Records from a data collection
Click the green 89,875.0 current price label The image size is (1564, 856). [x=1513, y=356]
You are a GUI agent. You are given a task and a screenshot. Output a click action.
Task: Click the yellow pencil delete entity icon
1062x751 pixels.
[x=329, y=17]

**DIRECTIONS**
From the data above, copy each line exactly.

**RESPONSE FOR THIS EXERCISE**
Click the green 89,875.0 current price label The image size is (1564, 856). [x=1513, y=356]
You are a GUI agent. You are given a task and a screenshot. Output a click action.
Task: Click the yellow pencil delete entity icon
1062x751 pixels.
[x=329, y=17]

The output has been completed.